Protocol 'ScalableFont' can only be used as a generic constraint because it has Self or associated type requirements

Personal note: I loath this error. On many occasions it's stopped me from truly embracing protocols in more situations and shunted me towards generic structs/classes which I don't find as expressive or extendable.

I'm baffled by this error because the compiler has been told that Style is equal to UIFont.TextStyle. I apologise ahead of time if this is covered in the Generics Manifesto, I've read it through twice since it was published but I'm clearly still missing something.

Can anyone shed some light on this real world example?

That is not correct. StyledFont is only another protocol that refines your Font protocol, and it is constrained so that conforming types must have the exact same Style type as the constrain says. The StyledFont protocol can still be upcasted to Font which will remove the constraint and then you‘ll end up with the same error again.

I'm not trying to be difficult, I understand all those words but I still don't quite understand why I can't use ScalableFont as a parameter type without changing the function declaration to this:

func previewFont<T: ScalableFont>(_ font: T) {
    // ...

Is it only because of upcasting? Wouldn't the place where I try and upcast it to Font be the more appropriate place to show this compile time error?

Maybe I'm showing my naïveté but previewFont(_ font: ScalableFont) knows all of the types involved. The value font is a value with all of the functions of Font and ScaledFont but only those where Style is equal to UIFont.TextStyle.

Hmm... I might have typed my way to an understanding.

Is the difference between the plain (and invalid) previewFont(_:) and the generic previewFont<T: ScalableFont>(_:) the moment when it needs to call font(forStyle:) and it doesn't know the underlying type of font so it doesn't know which implementation to reach for?

Here's some code to help me reason about this.

extension ScalableFont {
    func font(forStyle style: Style) -> UIFont {
        return UIFont.preferredFont(forTextStyle: style)

struct AvenirNext: ScalableFont {
    func font(forStyle style: Style) -> UIFont {
        let font = //... some black magic here
        return font

struct System: ScalableFont {}

let f = AvenirNext()
previewFont(f) // if previewFont(_ font: ScalableFont) compiled

Then from inside previewFont(_:) it doesn't know if it should reach for the default implementation, AvenirNext's implementation, or System's (non-existent) implementation of font(forStyle:). Whereas the generic version is kind of like passing in a promise of functionality (aka a protocol) and where to go find the implementations?

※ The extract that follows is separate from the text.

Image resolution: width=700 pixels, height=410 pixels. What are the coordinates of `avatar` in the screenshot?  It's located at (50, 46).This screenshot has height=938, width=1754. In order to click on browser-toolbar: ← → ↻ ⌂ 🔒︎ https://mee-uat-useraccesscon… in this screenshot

Am I on the right track here?

The actual problem here (IIRC) is that, currently, the compiler does not actually check whether or not all associated types are fully constrained, only whether or not the protocol or its ancestors have declared an associatedtype (or used Self).

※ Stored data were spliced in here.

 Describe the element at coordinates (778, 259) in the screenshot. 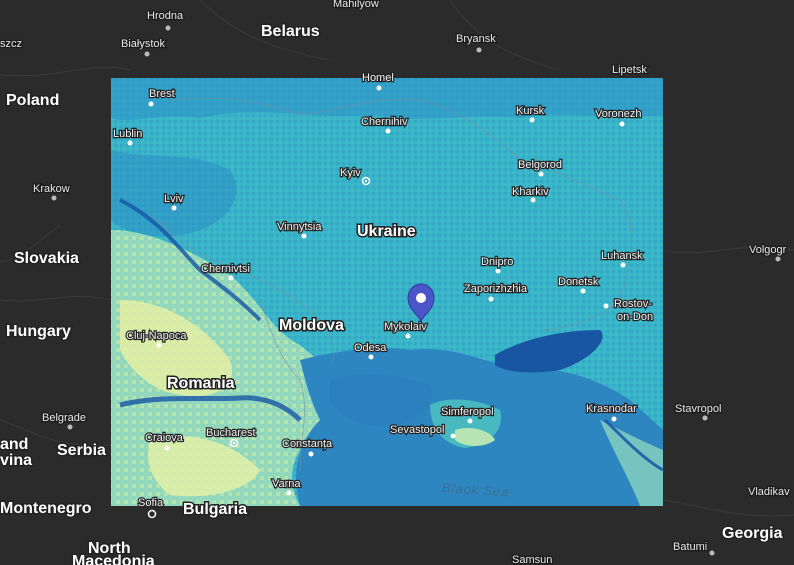

I see `city-dot-volgograd` at that location.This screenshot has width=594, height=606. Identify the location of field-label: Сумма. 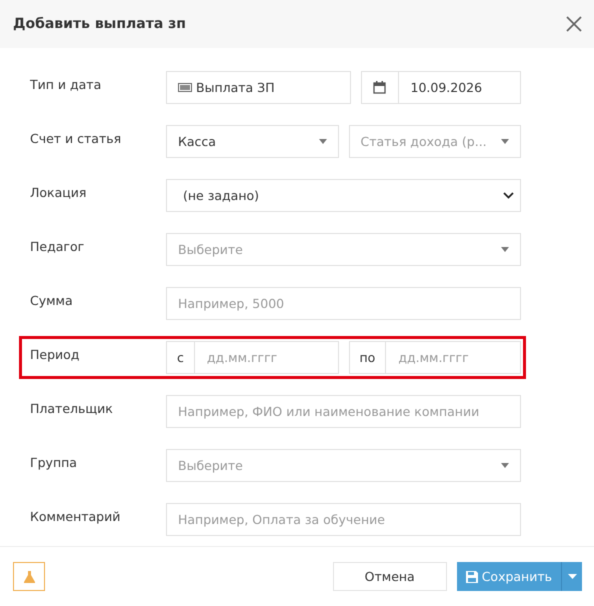
(52, 300).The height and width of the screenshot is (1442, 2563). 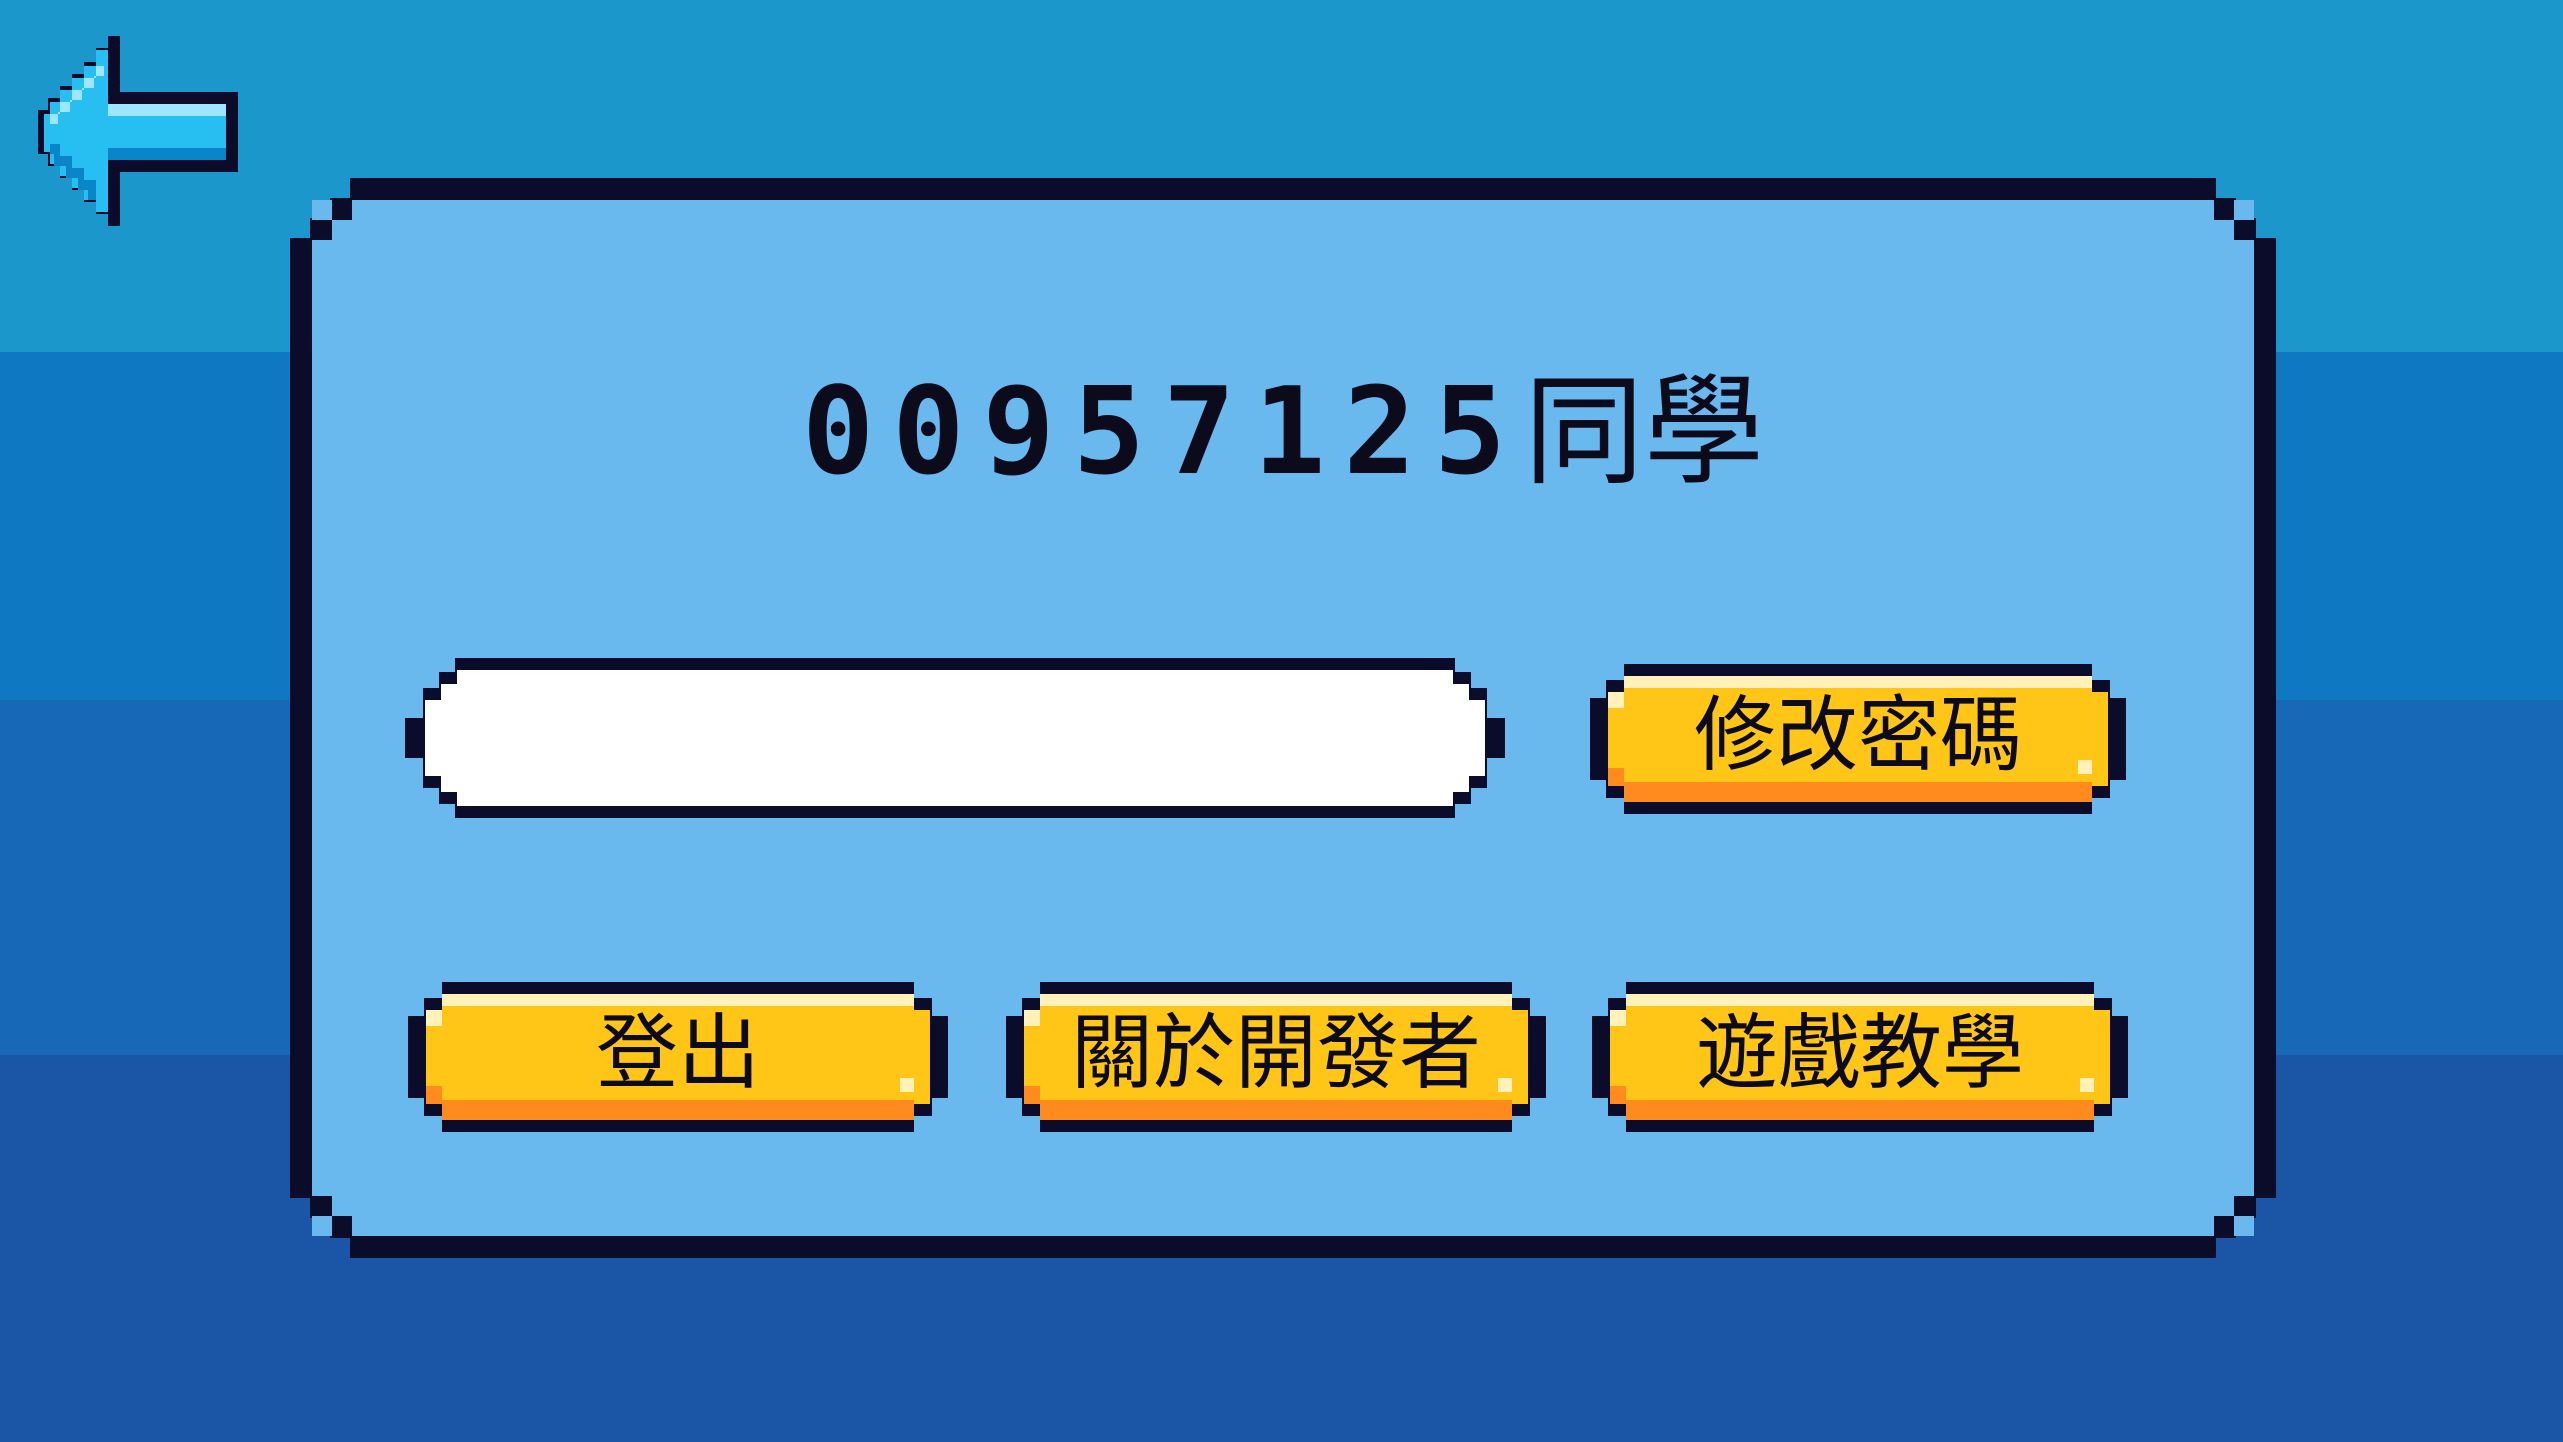 I want to click on logout-button: 登出, so click(x=678, y=1057).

This second constraint is easier to implement, and works for most cases, but does prevent some cases that seem like they should work, like yours.


This is the associatedtype: Style inherited from Font.

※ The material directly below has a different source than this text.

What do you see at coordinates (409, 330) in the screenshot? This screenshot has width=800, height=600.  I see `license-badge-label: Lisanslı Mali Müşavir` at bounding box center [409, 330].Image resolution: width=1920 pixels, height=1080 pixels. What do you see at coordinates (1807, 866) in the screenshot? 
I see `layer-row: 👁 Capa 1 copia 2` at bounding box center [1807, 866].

This would be ... where Style == UIFont.TextStyle which, at the moment (swift 4.2), doesn't qualify as fully constrained?

That means ideally there will be a future release of Swift where previewFont(: font: ScalableFont) would compile?

ps. Thanks all for being kind about my misunderstandings. I'll read up on the Generics Manifesto again this Sunday for good measure :wink:

It is fully constrained, but the compiler currently doesn't check, and thus that fact cannot affect the compilation.

The primary thread about these restrictions would probably be:

Thanks for the clarification and thread link. I read through the main points and I understand the situation much better.